# Given problem:
Quote each of the records below verbatim, omitting the pictures.

# Rows:
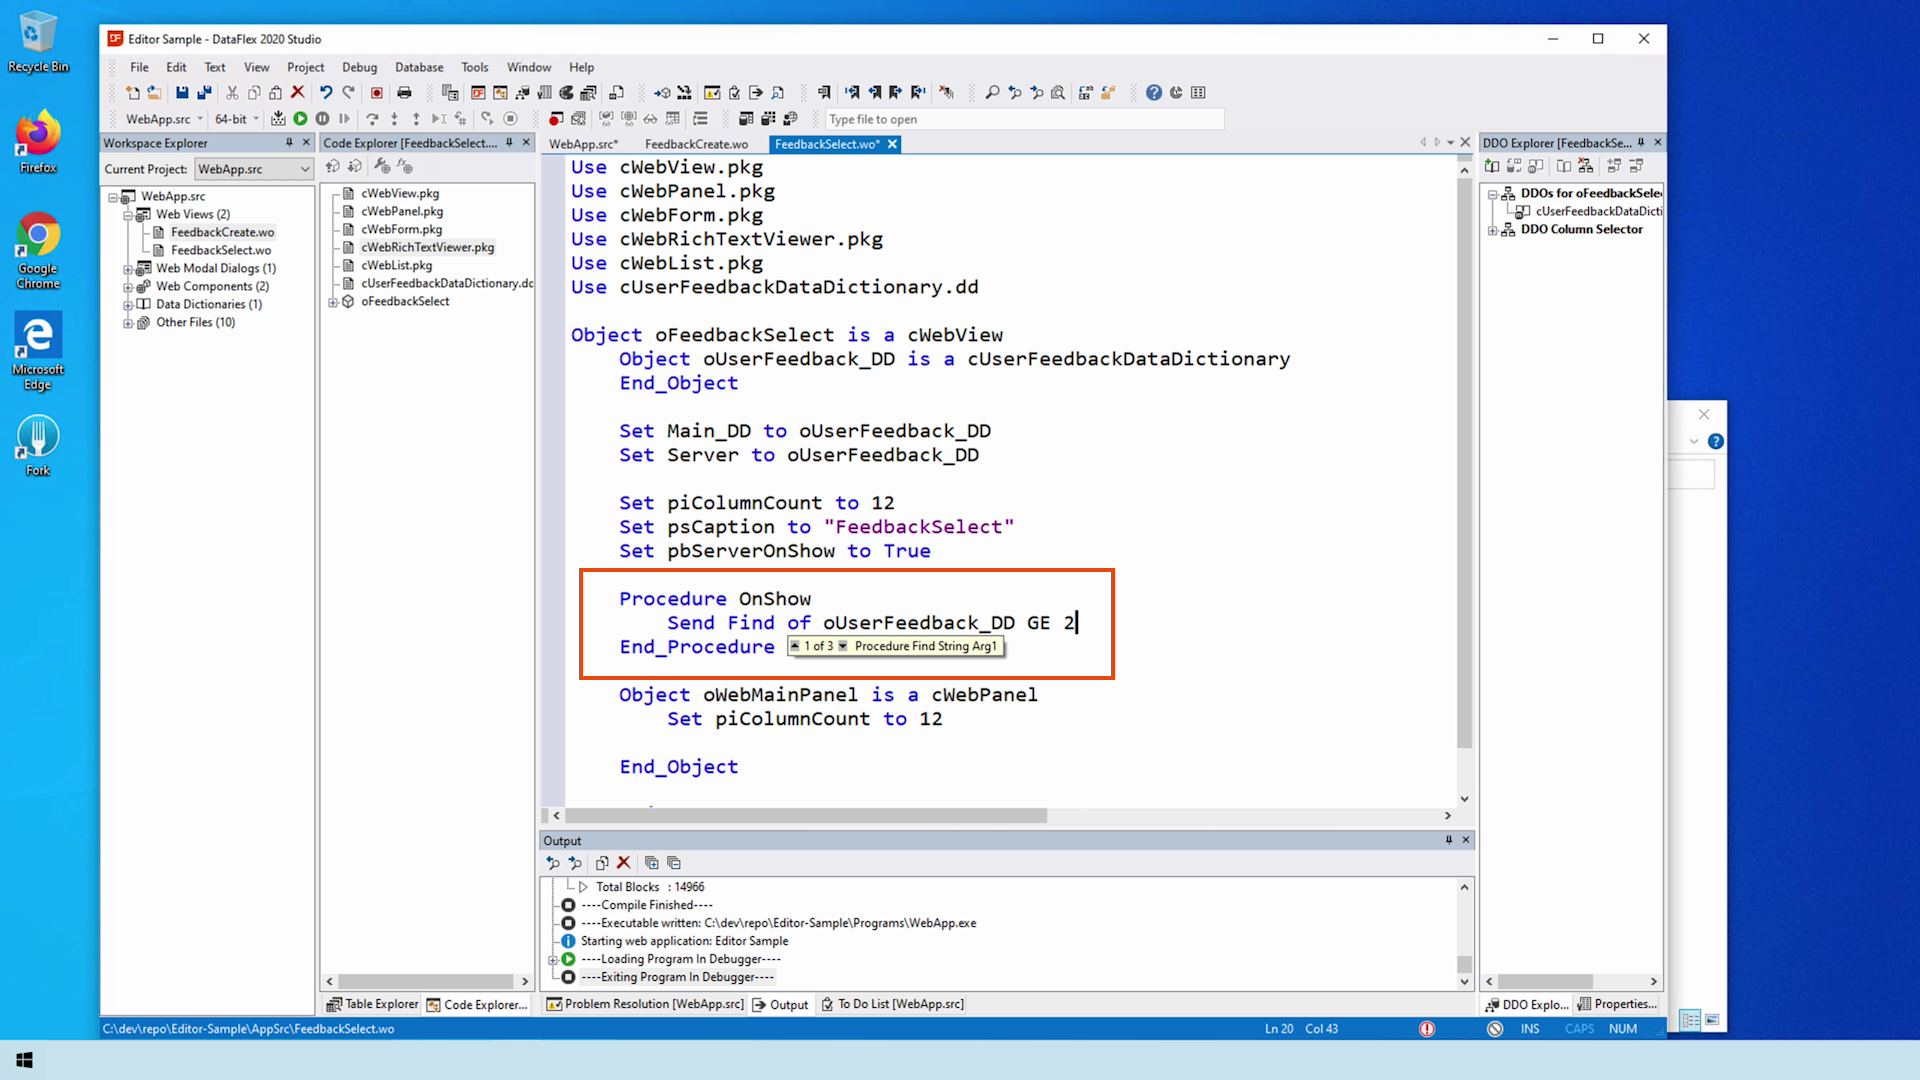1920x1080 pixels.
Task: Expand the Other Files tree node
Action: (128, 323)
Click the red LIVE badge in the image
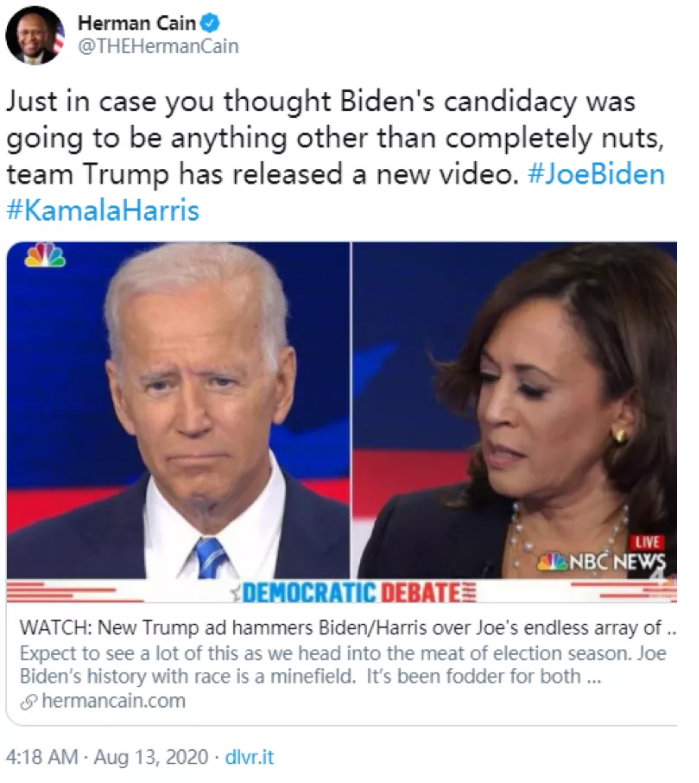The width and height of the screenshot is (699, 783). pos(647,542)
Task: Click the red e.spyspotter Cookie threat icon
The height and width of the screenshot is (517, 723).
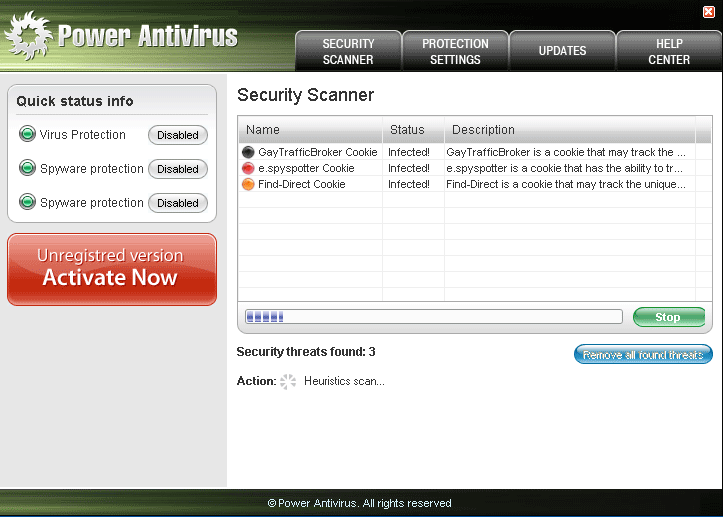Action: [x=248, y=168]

# Answer for this exercise:
1920x1080 pixels.
Task: Expand the Other Files tree node
Action: (128, 323)
Click the red LIVE badge in the image
The width and height of the screenshot is (699, 783). pos(647,542)
Task: Click the red e.spyspotter Cookie threat icon
The height and width of the screenshot is (517, 723).
Action: [x=248, y=168]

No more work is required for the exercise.